Notre doctrine est en cours d'expérience! L'Atelier veut-il dire qu'il y a quelque part des possessions individuelles reconnues, et que toute liberté n'est pas détruite? Mais comment en fait-il une objection contre nous, lui qui veut et la propriété, et la liberté? Veut-il insinuer que la propriété est trop bien garantie, la liberté trop absolue, et qu'on a laissé prendre à ces deux principes, bons en eux-mêmes, de trop grands développements? Au point de vue spécial des échanges, nous nous plaignons, il est vrai, du contraire. Nous soutenons que la prohibition est une atteinte à la liberté, une violation de la propriété, et principalement de la propriété du travail et des bras; d'où il suit que c'est un système de spoliation réciproque, des avantages duquel un grand nombre est néanmoins exclu. Quiconque se déclare à cet égard notre adversaire, est tenu de prouver une de ces choses: ou que la prohibition d'échanger ne restreint pas la propriété, aux dépens des uns et à l'avantage des autres (ce qui est bien spoliation), ou que la spoliation, au moins sous cette forme, est juste en principe et utile à la société.

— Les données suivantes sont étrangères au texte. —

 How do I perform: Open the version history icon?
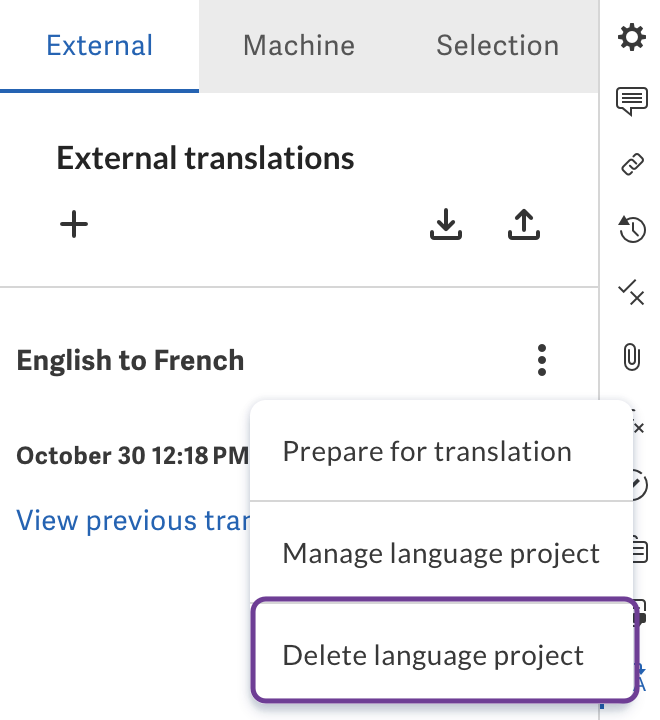631,229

Ainsi, quant à l'échange, notre doctrine n'est pas appliquée. Et elle ne l'est pas davantage, si l'Atelier veut parler de l'économie politique en général.

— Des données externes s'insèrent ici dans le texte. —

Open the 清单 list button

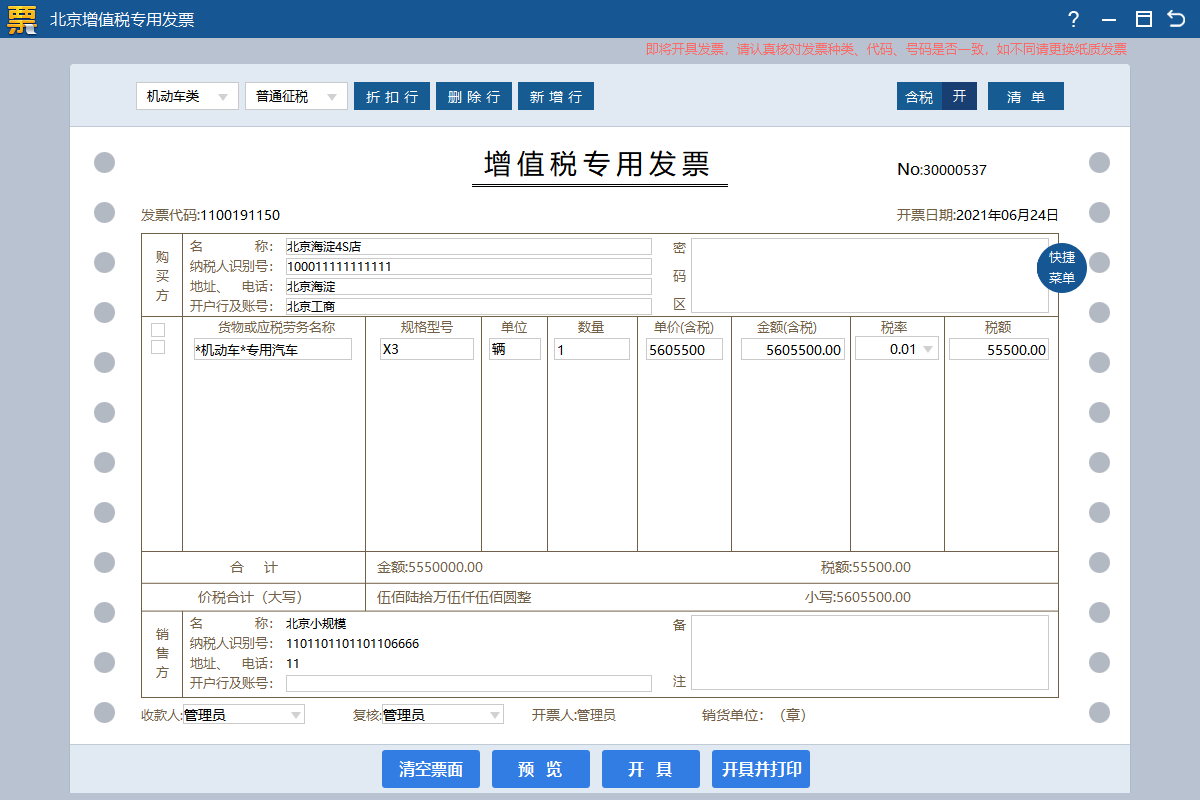pyautogui.click(x=1025, y=96)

Non, certes, elle ne l'est pas, de bien s'en faut;—pour qu'on puisse dire qu'elle a reçu la sanction de l'expérience, attendons qu'il n'y ait ni priviléges, ni monopoles d'aucune espèce; attendons que la propriété de l'intelligence, des facultés et des bras soit aussi sacrée que celle du champ et des meulières. Attendons que la loi, égale pour tous, règle le prix de toutes choses, y compris les salaires, ou plutôt qu'elle laisse le prix de toutes choses s'établir naturellement; attendons qu'on sache quel est le domaine de la loi et qu'on ne confonde pas le gouvernement avec la société; attendons qu'une grande nation de 36 millions de citoyens, renonçant à menacer jamais l'indépendance des autres peuples, ne croie pas avoir besoin, pour conserver la sienne, de transformer cinq cent mille laboureurs et ouvriers en cinq cent mille soldats; attendons qu'une énorme réduction dans notre état militaire et naval, la liberté réelle de conscience et d'enseignement, et la circonscription du pouvoir dans ses véritables attributions permettent de réduire le budget d'une bonne moitié; que, par suite, des taxes faciles à prélever et à répartir avec justice suffisent aux dépenses publiques; qu'on puisse alors supprimer les plus onéreuses, celles qui, comme l'impôt du sel et de la poste, retombent d'un poids accablant sur les classes le moins en état de les supporter, et celles surtout qui, comme l'octroi, la douane, les droits de mouvement et de circulation, gênent les relations des hommes et entravent l'action du travail; alors vous pourrez dire que notre doctrine est expérimentée.—Et pourtant, nous ne prédisons pas à la société, comme font beaucoup d'écoles modernes, qu'elle sera exempte de toutes souffrances; car nous croyons à une rétribution naturelle et nécessaire, établie par Dieu même, et qui fait que, tant qu'il y aura des erreurs et des fautes dans ce monde, elles porteront avec elles les conséquences destinées précisément à châtier et réprimer ces fautes et ces erreurs.

Il y a quelque chose de profondément triste dans le second grief articulé contre nous, tiré de ce que nous appartenons, dit-on, à la classe riche et lettrée.